Set down each line from the line holding "Where should I" to the last line of the entries below, exactly, with both ends included and without pictures.

[Collected data entries]
......

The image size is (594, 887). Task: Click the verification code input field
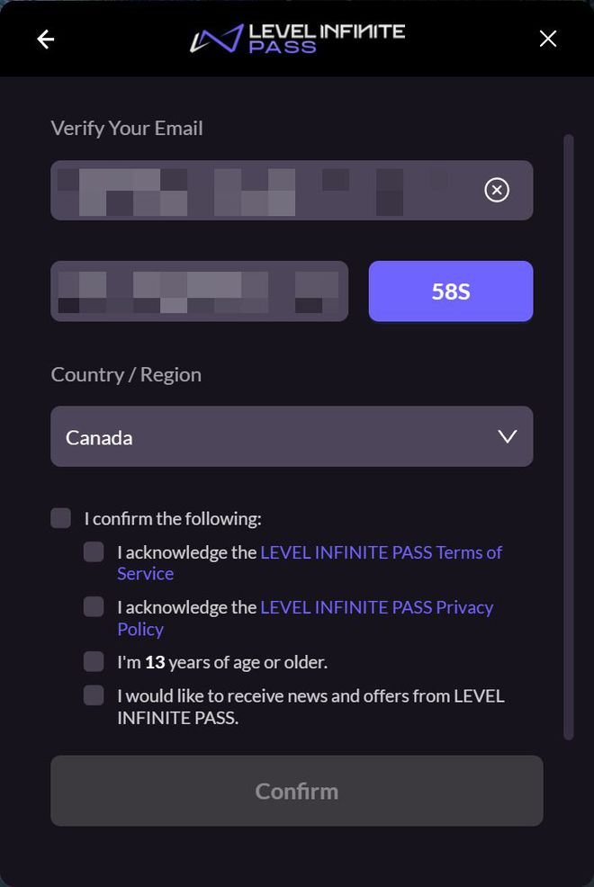click(x=199, y=291)
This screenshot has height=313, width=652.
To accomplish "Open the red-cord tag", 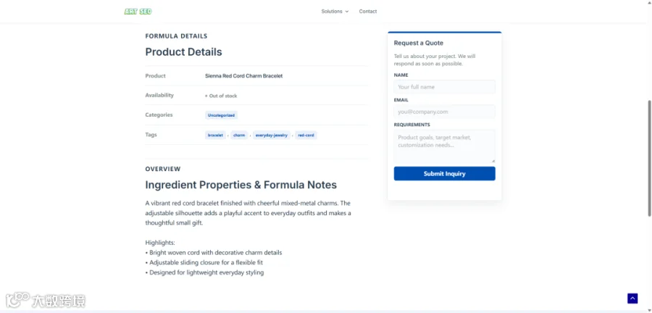I will 306,135.
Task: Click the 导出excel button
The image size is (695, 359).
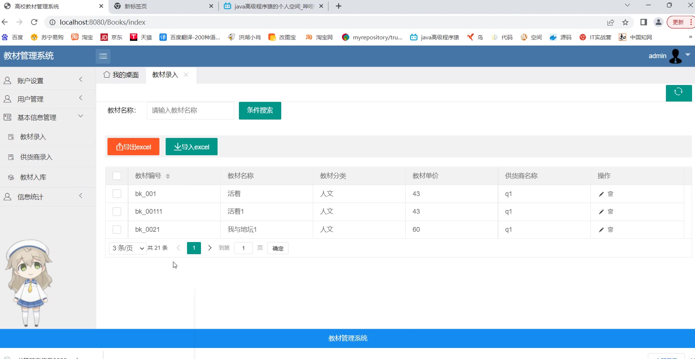Action: click(x=133, y=147)
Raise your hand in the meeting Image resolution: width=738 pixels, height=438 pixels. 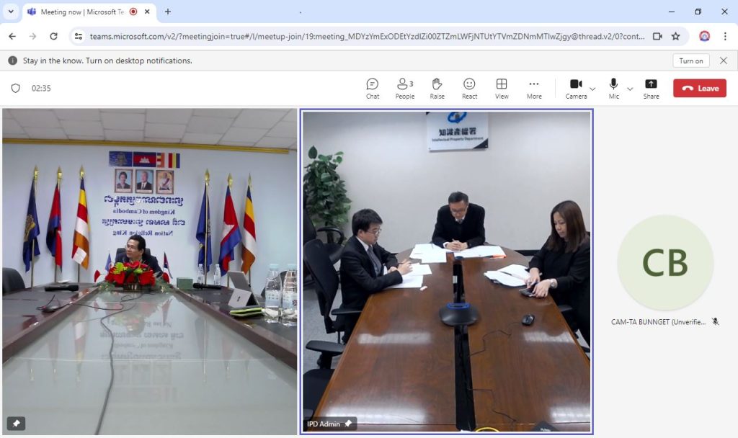tap(437, 88)
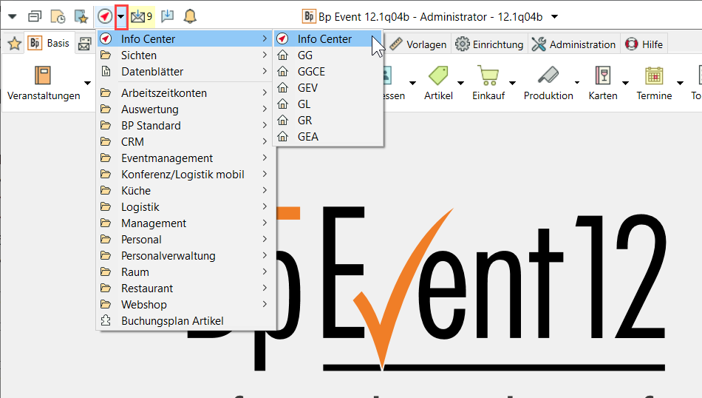Open Buchungsplan Artikel menu entry

171,321
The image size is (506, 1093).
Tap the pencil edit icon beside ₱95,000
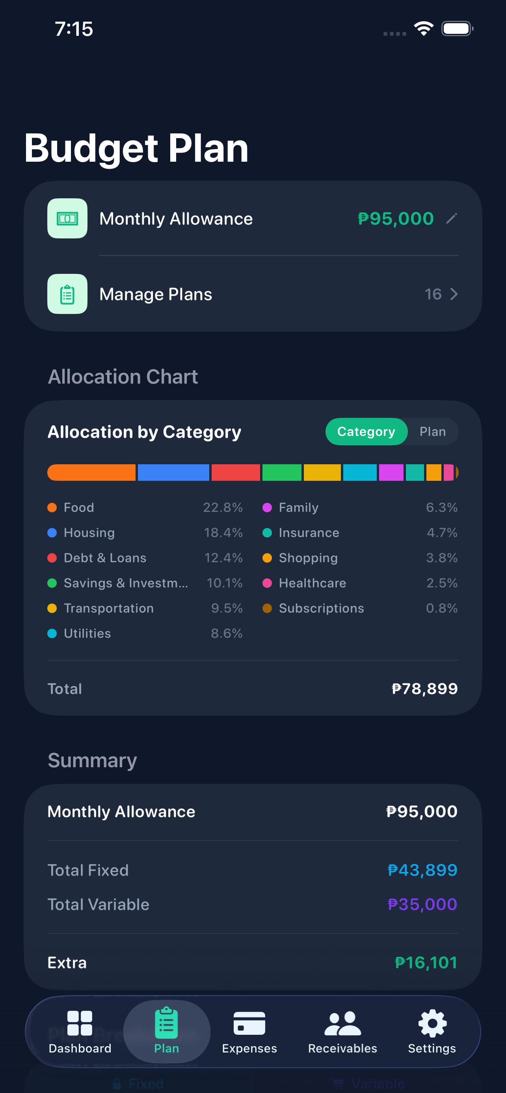point(452,219)
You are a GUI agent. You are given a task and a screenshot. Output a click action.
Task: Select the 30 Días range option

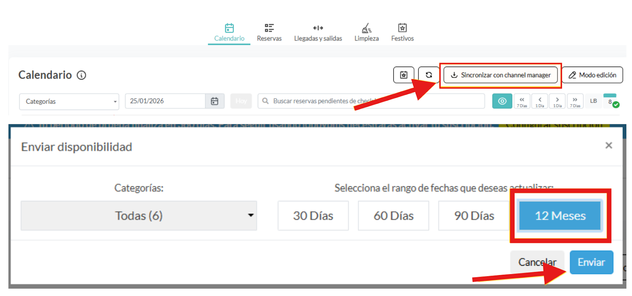pyautogui.click(x=313, y=216)
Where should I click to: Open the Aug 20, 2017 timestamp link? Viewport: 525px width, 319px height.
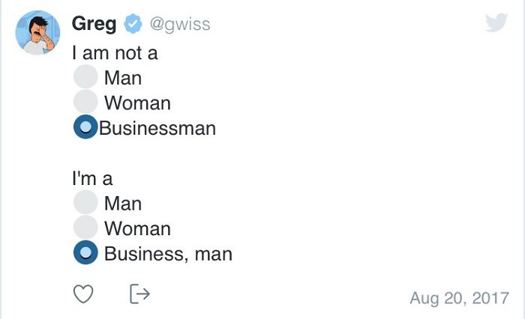tap(459, 297)
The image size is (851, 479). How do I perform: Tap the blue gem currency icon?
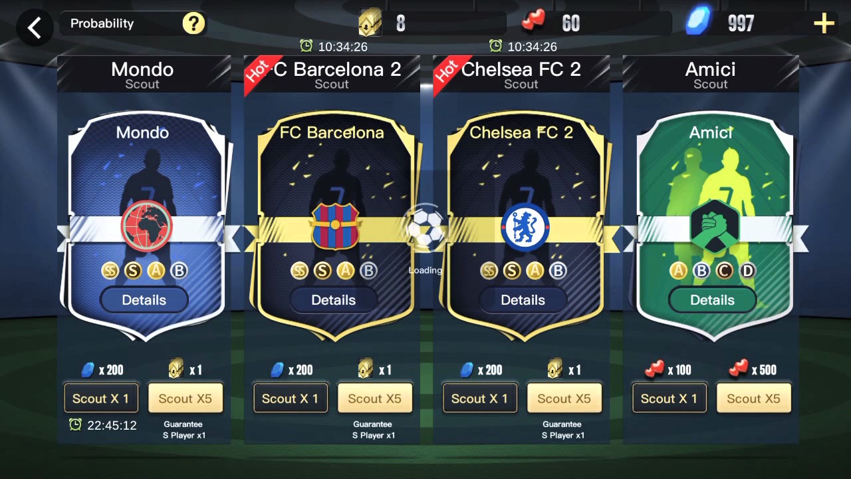[699, 22]
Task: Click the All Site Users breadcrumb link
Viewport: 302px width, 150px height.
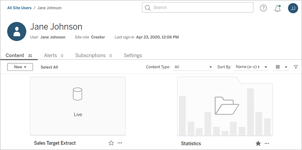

......

Response to this exercise:
Where should I click to: Open the Aug 20, 2017 timestamp link? Viewport: 525px width, 319px height.
tap(459, 297)
The image size is (851, 479). How do I perform: Tap the blue gem currency icon?
[699, 22]
Task: Click the All Site Users breadcrumb link
Viewport: 302px width, 150px height.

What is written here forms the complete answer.